The petition in bankruptcy, as a basis for adjudication for a discharge of a bankrupt, was invalidated by the omission of a name of a creditor as found by the special master. It would seem a perversion of proper legal procedure that one could knowingly make a materially false statement going to the merits of his rights to relief under the bankruptcy law and then, after a finding by the court to that effect, come into court and smply file an amendment to correct such an omission.
There are many circumstances under which schedules may be amended in the discretion of the court, where objections to the discharge have been sustained. None so far as the court has been able to ascertain have gone to the extent urged by the bankrupt herein. As said in Remington on Bankruptcy, vol. 7, p. 527, § 3302: "Amendment of schedules after discovery of the omission is ineffectual to excuse the omission where the original omission was fraudulent." See, also, Remington on Bankruptcy, vol. 7, p. 499, § 3275; Kern v.

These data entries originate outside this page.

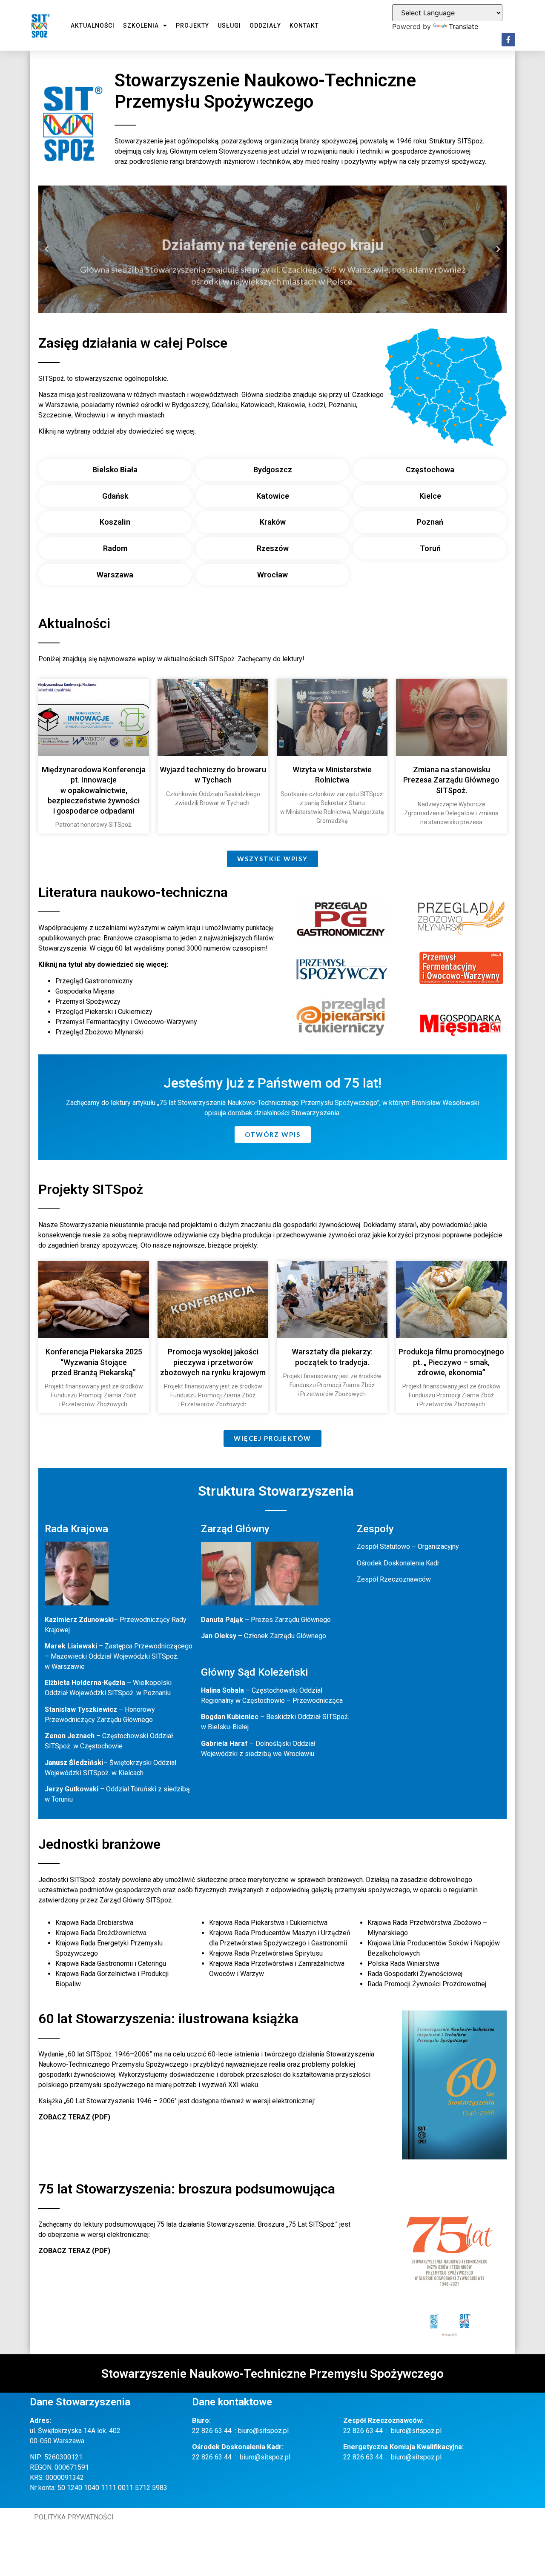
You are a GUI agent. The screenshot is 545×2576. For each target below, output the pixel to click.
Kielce (430, 495)
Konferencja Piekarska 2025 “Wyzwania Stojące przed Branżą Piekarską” (94, 1362)
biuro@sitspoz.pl (263, 2431)
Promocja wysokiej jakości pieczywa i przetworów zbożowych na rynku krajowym (213, 1362)
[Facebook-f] (508, 39)
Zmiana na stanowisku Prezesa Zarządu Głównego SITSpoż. (451, 780)
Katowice (272, 495)
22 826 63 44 (212, 2431)
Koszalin (115, 521)
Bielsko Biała (115, 469)
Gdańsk (115, 495)
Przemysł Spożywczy (87, 1001)
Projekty (192, 25)
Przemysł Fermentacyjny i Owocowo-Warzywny (126, 1022)
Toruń (430, 548)
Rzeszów (273, 548)
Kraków (273, 521)
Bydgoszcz (272, 469)
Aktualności (93, 25)
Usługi (229, 25)
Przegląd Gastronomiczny (94, 981)
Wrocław (272, 574)
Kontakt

United States (C.C.A.) 169 F. 617; In re Eaton (D.C.) 110 F. 731, 6 A.B.R. 531; In re Sussman (D.C.) 190 F. 111, 26 A.B.R. 18; In re Breiner (D.C.) 129 F. 155, 11 A.B.R. 684.
Other grounds for denial of the application for a discharge were urged before the master and not sustained. The court confirms the recommendations of the master in respect to these.
Motion to confirm the report of the special master is granted, and the motion to amend the schedules denied.